■ Written task 1
Using the explanation of the email and screen output code, say whether each statement agrees with it: (a) the code writes the desired output to a temporary table; (b) the writer grew tired of waiting for emails to arrive during testing; (c) the code handles the output the same way whatever destination is chosen. Answer yes or no for each and quote the deciding words.
■ Written task 2
Write out the stretch of the explanation of the email and screen output code from "This code is" through "chosen destination is.".
■ Written task 3
Pick up the explanation of the email and screen output code after its last sentence and carry it on.

This code is a bit of a fudge because having written a means of emailling the results to myself I got fed up waiting for the emails to arrive while testing so needed an output to screen and it made sense to provide the same output. Hence, the code writes the desired output to a temporary table and then processs that differently according to which the chosen destination is.

■ Data
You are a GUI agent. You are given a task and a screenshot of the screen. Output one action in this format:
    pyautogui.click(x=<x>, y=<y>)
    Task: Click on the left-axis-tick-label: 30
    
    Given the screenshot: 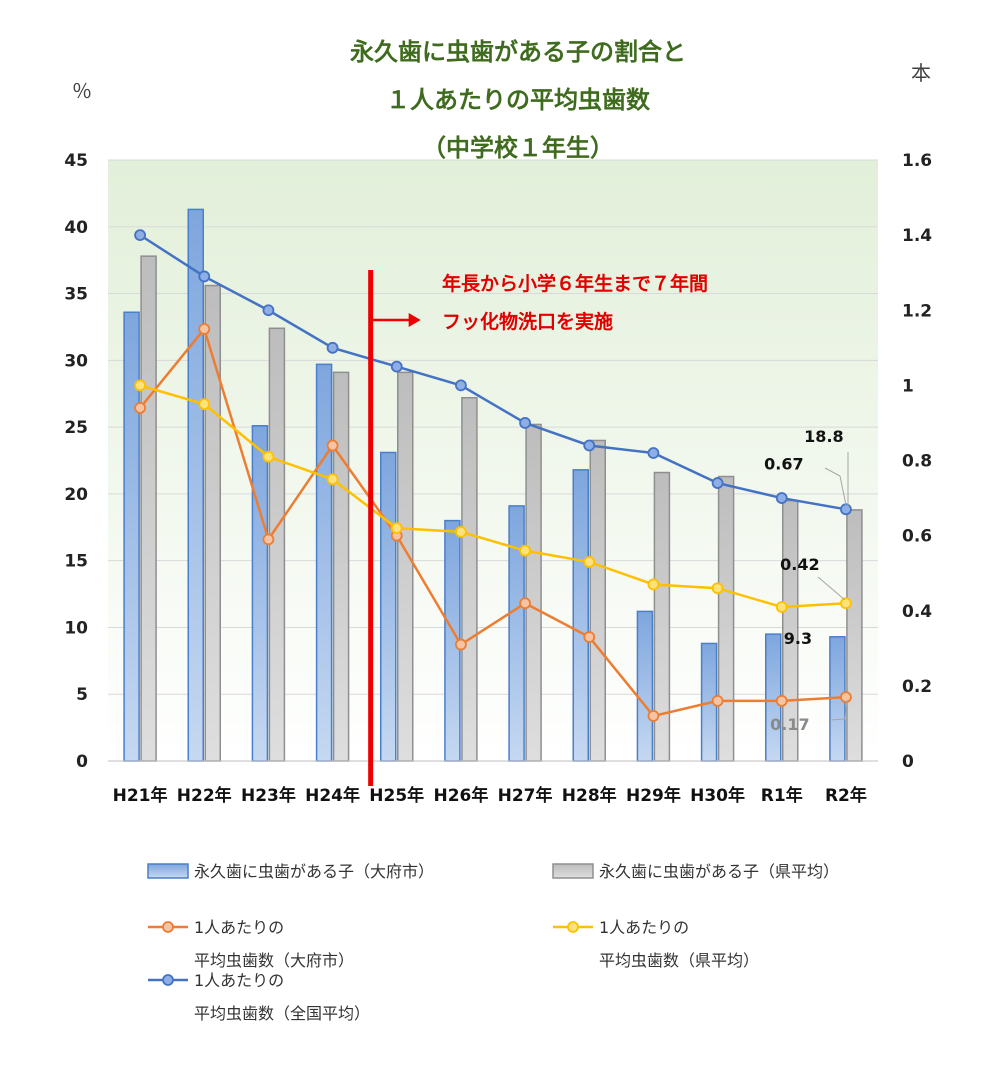 What is the action you would take?
    pyautogui.click(x=76, y=361)
    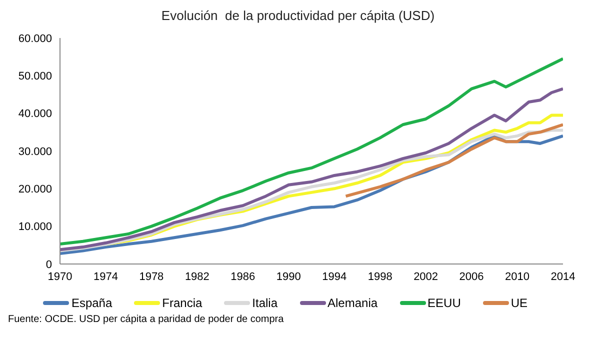  Describe the element at coordinates (519, 303) in the screenshot. I see `legend-label: UE` at that location.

■ Answer 1
(a) Yes: "the code writes the desired output to a temporary table"
(b) Yes: "I got fed up waiting for the emails to arrive while testing"
(c) No: "processs that differently according to which the chosen destination is"

■ Answer 2
This code is a bit of a fudge because having written a means of emailling the results to myself I got fed up waiting for the emails to arrive while testing so needed an output to screen and it made sense to provide the same output. Hence, the code writes the desired output to a temporary table and then processs that differently according to which the chosen destination is.

■ Answer 3
This function is called as either :
usp_ReportStateOfSQLServers @Destination = 'local' 
-- prints direct to screen
usp_ReportStateOfSQLServers @Destination = 'email@address' 
-- send to email

You will note some additional parameters that vary the "sensitivity" of what is reported - the default settings will tell you about any SQL services set to automatic start (including delayed start) which are currently stopped and include uncontactable / access denied and unknown errors. For my environment all SQL services that are used normally on a server are set to automatic start and we expect all machines to be visible all the time so this gives me that answers I need. - I deliberately leave my laptop  on the list of servers so when I am working remotely I'll get any email that my laptop is uncontactable and that just keeps me aware that the process is alive because it does not send an email if there is nothing to tell me (so if everything is working you won't see an email - be aware, some people like to get a positive response every time, easy enough to change).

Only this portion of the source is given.